Magic Bullets in Cancer Therapy

Posted by M ws On Sunday, October 21, 2012 0 comments
Recently, Eureka featured an article written by Chuck Harrison who has over 30 years of cancer drug discovery and development experience in preclinical and translational settings. The article Magic Bullets: The Next Evolution in Targeted Cancer Therapy  The article discussed how new ‘armed antibodies’ represent proverbial magic bullets–envisioned by a Nobel Laureate 100 years ago can kill tumors with greater efficacy and fewer side effects.

Excerpt from the article:

In the early 1900s, German Nobel Laureate Paul Ehrlich imagined an ideal therapy for disease, a drug precisely targeted to an invader, which if linked to a toxic chemical would act like a missile, carrying a destructive payload directly to the disease. Ehrlich said the drug would be a ‘Magische Kugel,’ which in English means ‘Magic Bullet.’ Such a therapy, he theorized, would be ideal for countless diseases, including cancer. Science had the payload. What it didn’t have was the missile.

Whether the idea came in a dream, whether it arrived as a classical “aha” moment in a dusty lab, or at a patient’s bedside while scribbling notes, the search for Ehrlich’s Magic Bullet took a huge leap when someone asked, “Why not antibodies?”

Antibodies are proteins made by the immune system. In the body, they bind with high specificity to antigens, receptors on the surface of foreign invaders, such as viruses and bacteria. Fitting like a lock in a key, such binding enables immune cells to “see” and attack invaders. And because Nature has innumerable invaders, the human body has many antibodies–10 million to be exact.

Scientists had their missile.

In 1975, Georges Kohler and Cesar Milstein created the first laboratory-produced antibodies, called monoclonal antibodies (mAbs). A year later, on Thanksgiving Day, a doctor named Ron Levy ran a groundbreaking experiment, inspiring him to run through the halls of his lab with joy. He’d created monoclonal antibodies that specifically recognized cancer cells.
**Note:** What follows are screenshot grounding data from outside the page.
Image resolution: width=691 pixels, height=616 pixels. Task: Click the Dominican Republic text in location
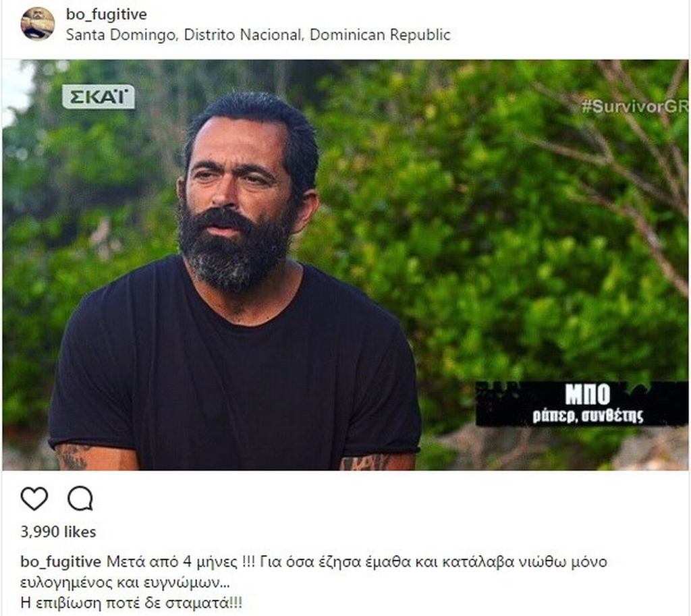click(381, 35)
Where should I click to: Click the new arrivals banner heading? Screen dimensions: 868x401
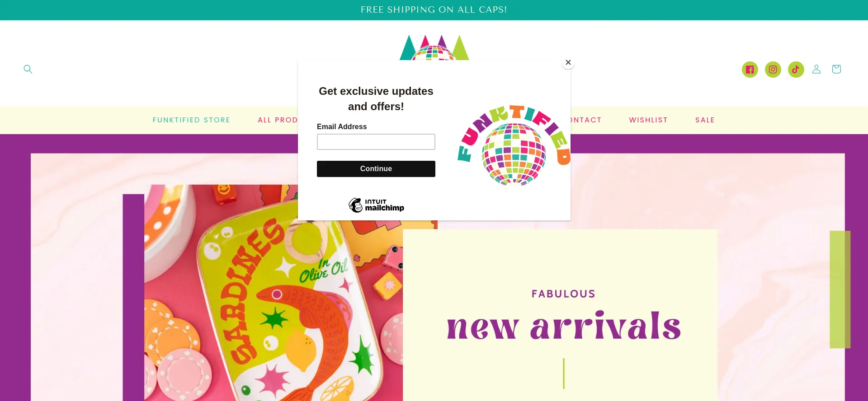564,326
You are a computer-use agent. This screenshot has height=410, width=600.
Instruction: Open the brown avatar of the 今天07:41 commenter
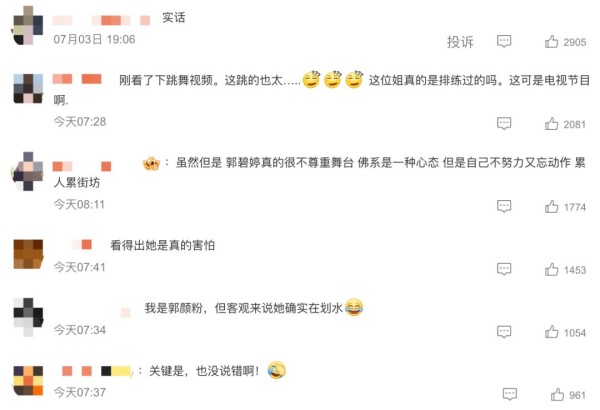pos(28,254)

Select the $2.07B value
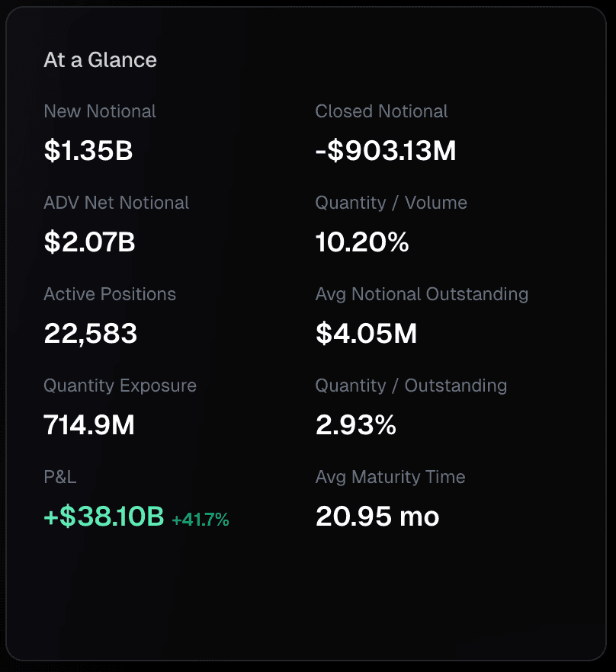pos(89,242)
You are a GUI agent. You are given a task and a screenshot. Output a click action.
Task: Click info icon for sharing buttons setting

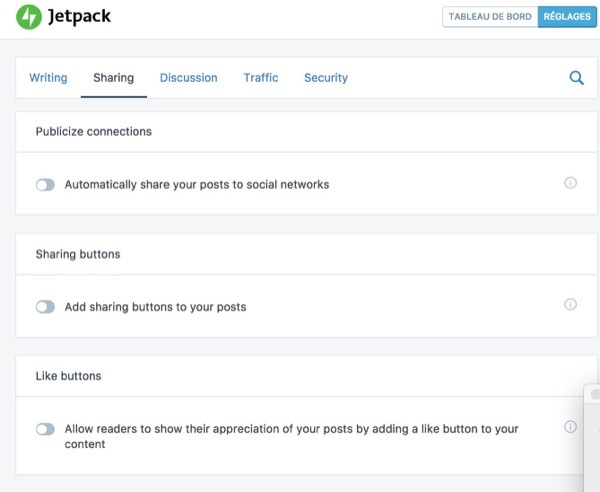coord(570,305)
In 1979, immunologist and cancer researcher Lee Nadler teamed up with Phil Stashenko, another immunologist, and created a monoclonal antibody targeted to antigens on non-Hodgkin’s lymphoma cells. Their drug failed. When given to a man with advanced lymphoma, the mAb bound to few tumor cells. And the patient’s immune system rejected the drug, due to the fact it was created from mouse cells.

To avoid rejection, scientists from IDEC Pharmaceuticals Corporation used recombinant technology to create a part human, part mouse antibody called a chimera. In clinical studies, their “humanized” drug, Rituxamab, cut tumor sizes in half. And when combined with other chemotherapies, it cured 79% of patients. The drug’s approval in 1997 led to the development of similar antibody-based therapies, some of which worked by killing cells directly (e.g. Rituxamab), others which slowed or stopped tumor growth by interfering with surface receptors on cancer cells, or some which better enabled the immune system to fight the disease.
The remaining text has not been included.